The Laurence -Moon -Biedl - Bardet syndrome ( LMBBS ) is a congenital and not the cause incurable disability on the basis of an autosomal recessive inherited gene mutation at twelve possible genes. There were once two different syndrome types: Laurence -Moon - Bardet Biedl syndrome and syndrome. International is now divided into types 1-12 depending on which gene is hit. The syndrome belongs to the group of ciliopathies

Frequency of occurrence and origin

The LMBB syndrome is relatively rare. The average probability of occurrence of Bardet Biedl type is between 1:160.000 and 1:15.000, the Laurence -Moon - type is even rarer.

Basis of this disability is a genetic mutation, the relevant loci for Bardet Biedl type are 16q21 and 11q13. What is caused by the mutation is still unclear; could be considered a enzymopathy a disturbance of the hypothalamic-pituitary function or a kinesin defect. About 50 % of children with the syndrome come from incestuous relationships ( family connections).

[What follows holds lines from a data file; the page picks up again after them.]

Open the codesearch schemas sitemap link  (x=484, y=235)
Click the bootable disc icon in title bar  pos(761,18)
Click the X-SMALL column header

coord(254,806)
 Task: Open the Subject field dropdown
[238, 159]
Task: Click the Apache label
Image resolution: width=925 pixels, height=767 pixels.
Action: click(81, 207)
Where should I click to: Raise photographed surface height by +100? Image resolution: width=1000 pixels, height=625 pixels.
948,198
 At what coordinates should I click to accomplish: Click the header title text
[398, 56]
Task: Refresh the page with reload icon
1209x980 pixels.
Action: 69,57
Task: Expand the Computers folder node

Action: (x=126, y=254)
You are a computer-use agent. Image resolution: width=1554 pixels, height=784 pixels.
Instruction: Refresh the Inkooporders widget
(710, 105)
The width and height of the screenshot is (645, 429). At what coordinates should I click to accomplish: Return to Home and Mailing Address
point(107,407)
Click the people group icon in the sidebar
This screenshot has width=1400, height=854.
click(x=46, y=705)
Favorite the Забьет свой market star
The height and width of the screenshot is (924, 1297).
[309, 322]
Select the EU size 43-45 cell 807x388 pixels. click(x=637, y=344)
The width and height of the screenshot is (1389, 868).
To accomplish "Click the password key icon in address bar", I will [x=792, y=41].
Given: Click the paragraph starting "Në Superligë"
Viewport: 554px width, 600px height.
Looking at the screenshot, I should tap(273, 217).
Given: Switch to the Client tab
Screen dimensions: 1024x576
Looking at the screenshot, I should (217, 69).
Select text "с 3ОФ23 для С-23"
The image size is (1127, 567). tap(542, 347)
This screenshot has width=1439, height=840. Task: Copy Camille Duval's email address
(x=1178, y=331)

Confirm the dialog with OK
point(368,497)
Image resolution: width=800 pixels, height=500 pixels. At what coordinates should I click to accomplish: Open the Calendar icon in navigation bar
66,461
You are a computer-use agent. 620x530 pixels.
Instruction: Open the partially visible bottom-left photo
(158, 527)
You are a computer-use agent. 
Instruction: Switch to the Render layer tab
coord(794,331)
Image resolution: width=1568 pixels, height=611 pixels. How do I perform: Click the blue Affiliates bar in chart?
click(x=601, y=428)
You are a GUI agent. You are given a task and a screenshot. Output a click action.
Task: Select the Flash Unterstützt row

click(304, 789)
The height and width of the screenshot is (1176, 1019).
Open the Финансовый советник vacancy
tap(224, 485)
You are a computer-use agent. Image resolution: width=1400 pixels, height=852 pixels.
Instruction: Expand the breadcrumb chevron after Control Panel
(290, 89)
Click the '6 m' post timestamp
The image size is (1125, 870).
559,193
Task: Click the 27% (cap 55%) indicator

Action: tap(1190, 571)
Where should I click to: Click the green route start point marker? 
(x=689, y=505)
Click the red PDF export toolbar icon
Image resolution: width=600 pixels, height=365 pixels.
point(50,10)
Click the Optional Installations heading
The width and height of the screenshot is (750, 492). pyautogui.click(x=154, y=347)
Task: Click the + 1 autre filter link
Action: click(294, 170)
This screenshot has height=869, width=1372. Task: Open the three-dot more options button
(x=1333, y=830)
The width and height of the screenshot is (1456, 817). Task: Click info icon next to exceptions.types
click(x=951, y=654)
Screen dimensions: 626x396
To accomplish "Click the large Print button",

Heterozygous carriers of the mutation are healthy, for them there is no increased risk of developing typical manifestations of the syndrome such as obesity, diabetes, high blood pressure or kidney disease.

History

The syndrome has been a scientific point first described at different times of John Laurence (1866, Department of Ophthalmology), his colleague Robert Charles Moon ( Subject Ophthalmology), Georges Bardet (beginning of 20th century, Department of General Practice) and Artur Biedl (beginning of 20th century, Department of Endocrinology). 1925, the research has been completed for the time being symptomatology and the disability picture got the name Laurence -Moon - Bardet -Biedl syndrome, which was later shortened to Bardet -Biedl syndrome.

Features

In the field of clinical symptoms is distinguished in the Laurence -Moon syndrome ( without polydactyly and obesity, but with paraplegia and hypotonia ) and the Bardet- Biedl syndrome (with polydactyly, obesity and features of the kidneys). Not all people with this special show all the features and not all features are detectable in equally strong expression; it must be considered in the diagnosis of a strong intrafamilial expressivity. Heaped are in people with this gene mutation determine the following indicators:

• Face, eyes and ears broadened nasal root
• Short neck
• Below-average number of teeth
• Retinitis pigmentosa, possibly resulting blindness
• Hemeralopia
• Downward sloping external canthus
• Hardness of hearing
• Comparatively low-lying ears

• Extremities Polydactyly, often the toes

• Body Obesity (overweight)
• Diabetes mellitus
• Arterial hypertension ( high blood pressure)
• Dwarfism
• Hypotonia (muscle weakness)
• Malformations of ovaries or underdevelopment of the penis ( micropenis ) and scrotum, degeneration of testicular tubules, Leydig cell hypoplasia ( hypogenitalism, hypogonadism )
• Abnormalities in the field of liver and biliary tract
• Susceptibility to diseases of the kidneys, often primary renal hypoplasia with pyelonephritis and uremia

• Others cognitive disability varying severity Straight
• Disorders of motor
• Lack of drive
• Delayed or absent puberty

Treatment and differential diagnosis

The syndrome is not incurable, only the symptoms can be treated. As a differential diagnosis are the Alström syndrome Börjeson - Forssman -Lehmann syndrome in Prader -Willi syndrome, Smith - Lemli -Opitz syndrome and Cohen syndrome question.